From the late 1930s to the 1950s, an adoption organisation in Memphis, Tennessee, coerced parents into giving up their children. If that strategy failed, they kidnapped and sold poor children to wealthy families all over the country, often to order. This crime was ignored and even supported by the local authorities, all in the interests of providing these children with a better future.
Fast forward to the current time, and Avery Stafford is born into a life of wealth and privilege as the daughter of a US senator. She has a successful law career, a society wedding to plan, and is being groomed to take her father’s place at some point in the future. But a chance meeting with an eccentric elderly woman in a nursing home she visits piques her curiosity and encourages her to explore the woman’s previously unknown connection to her grandmother, who is also in care elsewhere with advancing Alzheimer’s disease.
This novel is unfortunately not sure what it is.
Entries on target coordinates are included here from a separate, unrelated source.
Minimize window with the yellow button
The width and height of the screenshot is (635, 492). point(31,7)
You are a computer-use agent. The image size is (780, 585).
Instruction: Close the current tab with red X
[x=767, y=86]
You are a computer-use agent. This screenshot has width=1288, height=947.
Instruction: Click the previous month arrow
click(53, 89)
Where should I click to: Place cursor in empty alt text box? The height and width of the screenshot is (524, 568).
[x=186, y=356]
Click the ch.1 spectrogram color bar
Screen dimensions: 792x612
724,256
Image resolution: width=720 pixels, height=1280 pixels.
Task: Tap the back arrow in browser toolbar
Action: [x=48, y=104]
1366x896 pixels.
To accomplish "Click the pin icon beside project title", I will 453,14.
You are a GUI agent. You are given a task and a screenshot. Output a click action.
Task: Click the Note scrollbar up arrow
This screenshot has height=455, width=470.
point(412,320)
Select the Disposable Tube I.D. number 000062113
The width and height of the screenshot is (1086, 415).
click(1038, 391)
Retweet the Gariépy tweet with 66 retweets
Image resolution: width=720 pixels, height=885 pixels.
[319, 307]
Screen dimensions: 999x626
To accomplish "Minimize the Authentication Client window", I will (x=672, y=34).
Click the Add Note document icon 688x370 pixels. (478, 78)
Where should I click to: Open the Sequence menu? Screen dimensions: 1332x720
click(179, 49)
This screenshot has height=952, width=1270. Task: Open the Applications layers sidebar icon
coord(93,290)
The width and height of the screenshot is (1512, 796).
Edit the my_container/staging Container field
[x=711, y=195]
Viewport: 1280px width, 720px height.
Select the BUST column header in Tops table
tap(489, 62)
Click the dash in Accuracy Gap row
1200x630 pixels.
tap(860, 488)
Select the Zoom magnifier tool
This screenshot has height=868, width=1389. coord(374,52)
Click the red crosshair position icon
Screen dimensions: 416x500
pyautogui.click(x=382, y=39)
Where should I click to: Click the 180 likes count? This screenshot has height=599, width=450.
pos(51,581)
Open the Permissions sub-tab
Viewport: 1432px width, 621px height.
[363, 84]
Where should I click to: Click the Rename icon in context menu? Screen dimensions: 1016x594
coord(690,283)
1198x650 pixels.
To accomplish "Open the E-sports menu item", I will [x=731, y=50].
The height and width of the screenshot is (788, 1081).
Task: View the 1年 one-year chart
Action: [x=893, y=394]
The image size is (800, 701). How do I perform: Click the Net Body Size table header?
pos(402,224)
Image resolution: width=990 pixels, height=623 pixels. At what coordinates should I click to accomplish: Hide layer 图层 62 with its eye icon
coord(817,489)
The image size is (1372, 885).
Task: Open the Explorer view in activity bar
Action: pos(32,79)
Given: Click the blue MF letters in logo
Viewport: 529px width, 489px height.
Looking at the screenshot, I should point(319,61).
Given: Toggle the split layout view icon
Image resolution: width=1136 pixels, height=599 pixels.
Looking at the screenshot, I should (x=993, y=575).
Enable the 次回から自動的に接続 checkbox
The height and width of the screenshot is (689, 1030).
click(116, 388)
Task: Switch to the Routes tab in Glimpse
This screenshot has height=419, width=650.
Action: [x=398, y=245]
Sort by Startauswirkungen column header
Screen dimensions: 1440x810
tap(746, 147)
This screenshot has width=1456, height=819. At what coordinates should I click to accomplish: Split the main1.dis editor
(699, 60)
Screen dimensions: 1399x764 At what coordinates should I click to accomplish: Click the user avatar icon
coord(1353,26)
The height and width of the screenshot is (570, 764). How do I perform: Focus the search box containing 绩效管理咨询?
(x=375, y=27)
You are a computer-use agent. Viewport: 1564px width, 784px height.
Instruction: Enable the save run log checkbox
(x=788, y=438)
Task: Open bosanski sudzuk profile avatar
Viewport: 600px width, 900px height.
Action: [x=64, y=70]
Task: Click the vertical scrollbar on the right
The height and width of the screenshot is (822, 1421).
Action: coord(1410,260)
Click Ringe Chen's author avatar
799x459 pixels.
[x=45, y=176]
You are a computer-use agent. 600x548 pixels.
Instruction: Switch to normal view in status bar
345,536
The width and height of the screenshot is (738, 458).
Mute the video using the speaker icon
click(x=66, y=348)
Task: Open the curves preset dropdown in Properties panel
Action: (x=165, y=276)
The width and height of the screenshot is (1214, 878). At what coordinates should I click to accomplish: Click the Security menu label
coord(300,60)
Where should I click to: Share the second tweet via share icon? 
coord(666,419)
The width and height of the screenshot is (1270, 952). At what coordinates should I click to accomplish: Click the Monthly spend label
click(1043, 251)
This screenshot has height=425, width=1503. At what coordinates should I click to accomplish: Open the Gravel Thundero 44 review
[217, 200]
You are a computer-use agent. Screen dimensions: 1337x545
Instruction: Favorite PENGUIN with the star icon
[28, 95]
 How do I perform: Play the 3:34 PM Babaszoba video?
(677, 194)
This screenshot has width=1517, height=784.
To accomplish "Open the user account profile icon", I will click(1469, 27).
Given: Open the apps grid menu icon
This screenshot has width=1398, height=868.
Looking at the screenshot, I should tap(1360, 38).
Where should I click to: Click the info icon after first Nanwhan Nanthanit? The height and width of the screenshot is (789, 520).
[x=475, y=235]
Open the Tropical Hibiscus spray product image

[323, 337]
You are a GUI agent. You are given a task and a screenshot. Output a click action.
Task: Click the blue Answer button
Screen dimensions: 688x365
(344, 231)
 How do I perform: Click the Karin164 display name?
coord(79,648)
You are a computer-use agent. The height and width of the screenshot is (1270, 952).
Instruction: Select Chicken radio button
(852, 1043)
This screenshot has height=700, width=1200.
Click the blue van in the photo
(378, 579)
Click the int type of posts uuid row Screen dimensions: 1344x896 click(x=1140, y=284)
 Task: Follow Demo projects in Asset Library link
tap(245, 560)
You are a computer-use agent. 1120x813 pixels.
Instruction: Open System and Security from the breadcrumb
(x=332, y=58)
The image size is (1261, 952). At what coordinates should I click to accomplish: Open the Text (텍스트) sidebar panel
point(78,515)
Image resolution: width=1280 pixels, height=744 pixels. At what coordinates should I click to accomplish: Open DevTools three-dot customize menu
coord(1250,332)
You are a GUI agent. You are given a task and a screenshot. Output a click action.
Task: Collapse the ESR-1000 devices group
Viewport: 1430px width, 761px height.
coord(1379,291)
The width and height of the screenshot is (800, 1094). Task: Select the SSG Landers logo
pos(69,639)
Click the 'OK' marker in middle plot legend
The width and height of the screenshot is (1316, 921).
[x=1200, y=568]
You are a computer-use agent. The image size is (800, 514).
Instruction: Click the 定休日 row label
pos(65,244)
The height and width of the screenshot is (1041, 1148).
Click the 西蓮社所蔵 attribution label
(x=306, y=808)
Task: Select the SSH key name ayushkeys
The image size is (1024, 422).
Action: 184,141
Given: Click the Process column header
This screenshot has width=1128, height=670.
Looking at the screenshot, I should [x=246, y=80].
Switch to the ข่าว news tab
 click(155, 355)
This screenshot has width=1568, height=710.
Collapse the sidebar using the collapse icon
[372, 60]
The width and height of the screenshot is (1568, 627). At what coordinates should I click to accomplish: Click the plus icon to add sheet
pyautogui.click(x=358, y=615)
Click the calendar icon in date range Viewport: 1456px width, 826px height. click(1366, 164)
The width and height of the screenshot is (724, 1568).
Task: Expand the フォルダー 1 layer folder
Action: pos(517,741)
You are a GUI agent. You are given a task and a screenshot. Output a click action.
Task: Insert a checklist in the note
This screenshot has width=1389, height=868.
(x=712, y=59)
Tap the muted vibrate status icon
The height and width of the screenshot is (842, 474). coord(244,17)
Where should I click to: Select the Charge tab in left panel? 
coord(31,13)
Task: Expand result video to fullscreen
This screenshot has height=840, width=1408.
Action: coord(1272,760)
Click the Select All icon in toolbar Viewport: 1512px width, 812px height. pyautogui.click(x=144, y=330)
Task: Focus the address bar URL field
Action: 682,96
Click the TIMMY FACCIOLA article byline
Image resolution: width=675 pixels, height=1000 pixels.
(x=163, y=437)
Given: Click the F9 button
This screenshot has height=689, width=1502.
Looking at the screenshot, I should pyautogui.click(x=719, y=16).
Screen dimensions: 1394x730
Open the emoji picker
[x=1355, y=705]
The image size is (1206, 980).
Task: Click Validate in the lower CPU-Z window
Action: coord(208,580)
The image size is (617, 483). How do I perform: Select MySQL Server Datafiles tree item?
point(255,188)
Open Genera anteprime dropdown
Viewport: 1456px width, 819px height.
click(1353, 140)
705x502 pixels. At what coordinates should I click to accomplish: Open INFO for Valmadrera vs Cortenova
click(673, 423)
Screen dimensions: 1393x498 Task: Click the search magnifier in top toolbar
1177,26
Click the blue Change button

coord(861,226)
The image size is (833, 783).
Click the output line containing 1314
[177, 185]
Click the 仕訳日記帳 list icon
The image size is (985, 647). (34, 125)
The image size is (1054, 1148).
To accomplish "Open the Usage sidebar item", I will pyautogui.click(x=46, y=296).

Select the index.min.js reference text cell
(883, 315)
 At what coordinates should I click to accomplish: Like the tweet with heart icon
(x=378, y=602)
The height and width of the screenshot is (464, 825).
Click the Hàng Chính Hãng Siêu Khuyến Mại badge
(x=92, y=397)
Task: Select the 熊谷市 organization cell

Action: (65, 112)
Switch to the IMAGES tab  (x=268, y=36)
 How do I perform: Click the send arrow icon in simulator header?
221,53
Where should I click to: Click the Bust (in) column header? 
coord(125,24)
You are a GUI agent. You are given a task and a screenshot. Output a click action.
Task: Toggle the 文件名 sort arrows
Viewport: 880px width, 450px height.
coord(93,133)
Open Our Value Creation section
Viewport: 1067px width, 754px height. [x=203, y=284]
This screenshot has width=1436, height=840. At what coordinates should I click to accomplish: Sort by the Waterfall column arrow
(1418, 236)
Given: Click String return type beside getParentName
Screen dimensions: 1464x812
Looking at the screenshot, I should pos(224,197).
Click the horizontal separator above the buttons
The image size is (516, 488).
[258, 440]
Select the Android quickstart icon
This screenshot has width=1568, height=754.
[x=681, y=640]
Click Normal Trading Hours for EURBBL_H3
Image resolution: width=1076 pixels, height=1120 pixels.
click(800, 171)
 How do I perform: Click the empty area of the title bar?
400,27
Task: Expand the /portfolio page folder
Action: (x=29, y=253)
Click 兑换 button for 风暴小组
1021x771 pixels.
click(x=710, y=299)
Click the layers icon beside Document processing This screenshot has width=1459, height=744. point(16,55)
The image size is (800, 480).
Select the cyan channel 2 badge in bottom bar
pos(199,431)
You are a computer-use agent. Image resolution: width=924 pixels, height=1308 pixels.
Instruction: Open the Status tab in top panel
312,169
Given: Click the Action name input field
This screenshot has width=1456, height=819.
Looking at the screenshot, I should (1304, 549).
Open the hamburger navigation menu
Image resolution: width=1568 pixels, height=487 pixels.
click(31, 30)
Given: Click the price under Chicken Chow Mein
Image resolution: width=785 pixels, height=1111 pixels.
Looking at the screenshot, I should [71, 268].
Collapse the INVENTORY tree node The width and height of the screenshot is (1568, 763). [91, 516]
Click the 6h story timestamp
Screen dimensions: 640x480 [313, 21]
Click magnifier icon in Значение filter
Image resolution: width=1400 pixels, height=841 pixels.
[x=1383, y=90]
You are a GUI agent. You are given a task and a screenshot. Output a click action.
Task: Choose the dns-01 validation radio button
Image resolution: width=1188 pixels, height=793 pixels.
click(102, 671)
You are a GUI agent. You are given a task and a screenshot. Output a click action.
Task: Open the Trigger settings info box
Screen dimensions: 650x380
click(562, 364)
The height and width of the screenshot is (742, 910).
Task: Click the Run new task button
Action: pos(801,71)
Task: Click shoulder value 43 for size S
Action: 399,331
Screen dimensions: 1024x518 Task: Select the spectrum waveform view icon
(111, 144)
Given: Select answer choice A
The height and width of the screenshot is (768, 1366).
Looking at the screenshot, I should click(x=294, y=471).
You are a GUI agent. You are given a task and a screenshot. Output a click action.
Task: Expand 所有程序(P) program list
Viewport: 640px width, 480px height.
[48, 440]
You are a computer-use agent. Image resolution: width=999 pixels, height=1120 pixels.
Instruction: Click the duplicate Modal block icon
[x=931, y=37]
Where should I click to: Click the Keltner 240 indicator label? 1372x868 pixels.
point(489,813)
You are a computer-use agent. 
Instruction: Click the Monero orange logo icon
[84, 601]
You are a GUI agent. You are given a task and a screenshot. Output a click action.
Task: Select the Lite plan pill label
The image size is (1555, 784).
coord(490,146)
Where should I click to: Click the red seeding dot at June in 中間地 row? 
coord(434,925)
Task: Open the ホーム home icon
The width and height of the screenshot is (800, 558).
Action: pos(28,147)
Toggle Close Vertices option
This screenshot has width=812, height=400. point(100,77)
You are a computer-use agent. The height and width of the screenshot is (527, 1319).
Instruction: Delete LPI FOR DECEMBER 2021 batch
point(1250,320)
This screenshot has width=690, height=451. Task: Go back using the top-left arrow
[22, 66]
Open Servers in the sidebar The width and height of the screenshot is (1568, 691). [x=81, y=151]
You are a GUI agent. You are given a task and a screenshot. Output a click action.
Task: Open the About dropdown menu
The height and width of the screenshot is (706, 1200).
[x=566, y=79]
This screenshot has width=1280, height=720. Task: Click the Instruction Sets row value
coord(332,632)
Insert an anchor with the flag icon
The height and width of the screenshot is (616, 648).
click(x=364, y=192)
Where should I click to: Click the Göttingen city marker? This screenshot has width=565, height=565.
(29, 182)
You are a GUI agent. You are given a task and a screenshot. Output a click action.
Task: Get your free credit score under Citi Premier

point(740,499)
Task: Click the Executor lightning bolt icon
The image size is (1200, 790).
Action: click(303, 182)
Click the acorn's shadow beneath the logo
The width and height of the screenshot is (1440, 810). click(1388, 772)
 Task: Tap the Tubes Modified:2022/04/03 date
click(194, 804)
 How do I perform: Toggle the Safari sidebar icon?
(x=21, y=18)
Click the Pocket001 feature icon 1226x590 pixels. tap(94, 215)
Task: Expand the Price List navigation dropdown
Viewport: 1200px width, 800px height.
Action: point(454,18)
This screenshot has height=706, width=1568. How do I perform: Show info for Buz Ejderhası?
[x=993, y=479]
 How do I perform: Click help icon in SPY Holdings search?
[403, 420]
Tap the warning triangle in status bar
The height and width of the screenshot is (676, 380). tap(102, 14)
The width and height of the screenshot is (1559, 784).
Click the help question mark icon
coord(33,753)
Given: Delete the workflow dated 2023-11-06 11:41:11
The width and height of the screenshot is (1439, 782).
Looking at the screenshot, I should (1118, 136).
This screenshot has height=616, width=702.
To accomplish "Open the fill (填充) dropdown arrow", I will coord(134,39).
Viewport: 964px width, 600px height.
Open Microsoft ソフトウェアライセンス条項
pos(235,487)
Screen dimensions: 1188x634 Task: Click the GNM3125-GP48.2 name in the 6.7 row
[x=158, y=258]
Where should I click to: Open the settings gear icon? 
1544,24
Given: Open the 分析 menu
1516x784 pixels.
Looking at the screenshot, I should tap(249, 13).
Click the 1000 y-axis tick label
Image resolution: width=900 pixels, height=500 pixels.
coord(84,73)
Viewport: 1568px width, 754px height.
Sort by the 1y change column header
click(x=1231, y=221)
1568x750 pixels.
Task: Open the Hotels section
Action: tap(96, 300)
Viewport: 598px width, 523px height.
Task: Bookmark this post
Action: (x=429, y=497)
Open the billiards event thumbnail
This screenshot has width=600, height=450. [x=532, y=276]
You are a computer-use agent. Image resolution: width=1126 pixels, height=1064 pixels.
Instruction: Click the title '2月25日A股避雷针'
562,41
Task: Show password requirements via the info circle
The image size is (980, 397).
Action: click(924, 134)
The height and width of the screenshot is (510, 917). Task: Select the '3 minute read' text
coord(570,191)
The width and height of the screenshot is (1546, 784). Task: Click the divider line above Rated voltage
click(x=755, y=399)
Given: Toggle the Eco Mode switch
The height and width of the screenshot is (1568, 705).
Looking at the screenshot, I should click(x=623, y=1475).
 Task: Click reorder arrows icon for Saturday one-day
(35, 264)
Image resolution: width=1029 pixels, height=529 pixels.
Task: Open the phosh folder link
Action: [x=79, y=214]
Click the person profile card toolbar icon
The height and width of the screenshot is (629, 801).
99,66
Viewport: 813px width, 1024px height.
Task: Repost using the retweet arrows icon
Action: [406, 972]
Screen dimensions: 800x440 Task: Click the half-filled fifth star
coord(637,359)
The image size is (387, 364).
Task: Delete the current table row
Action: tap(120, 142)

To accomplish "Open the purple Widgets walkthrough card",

Is it a social commentary on the evils of past adoption practices? Or is it a mystery in which Avery unravels family secrets long held and long suppressed? The plot device of telling the story through Rill, a gypsy child, is not really successful; we have only a child’s fragmented observations, and doubts about the reliability of the narrative are sown in the mind of the reader. Avery’s investigation of her family secrets is more effective, but there is no real mystery as it is obvious from the beginning what she will discover and how her own life will be affected by the discovery.
This could have been a remarkable novel but it was, unfortunately, superficial and predictable.